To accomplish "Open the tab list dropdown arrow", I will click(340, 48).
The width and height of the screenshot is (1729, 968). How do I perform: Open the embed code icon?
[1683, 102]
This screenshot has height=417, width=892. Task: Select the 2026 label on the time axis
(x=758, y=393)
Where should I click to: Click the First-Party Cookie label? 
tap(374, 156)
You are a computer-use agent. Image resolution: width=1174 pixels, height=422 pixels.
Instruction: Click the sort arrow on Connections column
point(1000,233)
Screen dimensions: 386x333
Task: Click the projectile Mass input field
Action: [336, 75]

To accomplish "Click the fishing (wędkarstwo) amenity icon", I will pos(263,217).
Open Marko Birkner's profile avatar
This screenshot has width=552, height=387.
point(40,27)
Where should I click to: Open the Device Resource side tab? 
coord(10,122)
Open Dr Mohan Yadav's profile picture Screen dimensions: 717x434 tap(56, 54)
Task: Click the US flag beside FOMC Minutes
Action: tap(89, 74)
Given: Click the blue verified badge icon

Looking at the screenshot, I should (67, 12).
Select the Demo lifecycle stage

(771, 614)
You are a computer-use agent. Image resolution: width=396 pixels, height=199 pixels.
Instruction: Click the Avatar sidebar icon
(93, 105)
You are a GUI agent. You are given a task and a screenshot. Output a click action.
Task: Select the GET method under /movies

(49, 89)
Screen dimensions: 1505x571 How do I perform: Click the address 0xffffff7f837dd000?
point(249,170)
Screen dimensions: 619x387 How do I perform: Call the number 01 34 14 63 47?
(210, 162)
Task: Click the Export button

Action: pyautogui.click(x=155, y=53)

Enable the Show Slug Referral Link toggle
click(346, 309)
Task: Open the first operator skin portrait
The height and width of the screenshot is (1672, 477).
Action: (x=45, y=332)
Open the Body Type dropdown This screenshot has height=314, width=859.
***
• Exercise description:
A verbatim output of all the data above is needed.

• Solution:
To accomplish "Open the tab list dropdown arrow", I will click(340, 48).
The width and height of the screenshot is (1729, 968). How do I perform: Open the embed code icon?
[1683, 102]
This screenshot has height=417, width=892. Task: Select the 2026 label on the time axis
(x=758, y=393)
Where should I click to: Click the First-Party Cookie label? 
tap(374, 156)
You are a computer-use agent. Image resolution: width=1174 pixels, height=422 pixels.
Instruction: Click the sort arrow on Connections column
point(1000,233)
Screen dimensions: 386x333
Task: Click the projectile Mass input field
Action: [336, 75]

To accomplish "Click the fishing (wędkarstwo) amenity icon", I will pos(263,217).
Open Marko Birkner's profile avatar
This screenshot has width=552, height=387.
point(40,27)
Where should I click to: Open the Device Resource side tab? 
coord(10,122)
Open Dr Mohan Yadav's profile picture Screen dimensions: 717x434 tap(56, 54)
Task: Click the US flag beside FOMC Minutes
Action: tap(89, 74)
Given: Click the blue verified badge icon

Looking at the screenshot, I should (67, 12).
Select the Demo lifecycle stage

(771, 614)
You are a computer-use agent. Image resolution: width=396 pixels, height=199 pixels.
Instruction: Click the Avatar sidebar icon
(93, 105)
You are a GUI agent. You are given a task and a screenshot. Output a click action.
Task: Select the GET method under /movies

(49, 89)
Screen dimensions: 1505x571 How do I perform: Click the address 0xffffff7f837dd000?
point(249,170)
Screen dimensions: 619x387 How do I perform: Call the number 01 34 14 63 47?
(210, 162)
Task: Click the Export button

Action: pyautogui.click(x=155, y=53)

Enable the Show Slug Referral Link toggle
click(346, 309)
Task: Open the first operator skin portrait
The height and width of the screenshot is (1672, 477).
Action: (x=45, y=332)
Open the Body Type dropdown This screenshot has height=314, width=859.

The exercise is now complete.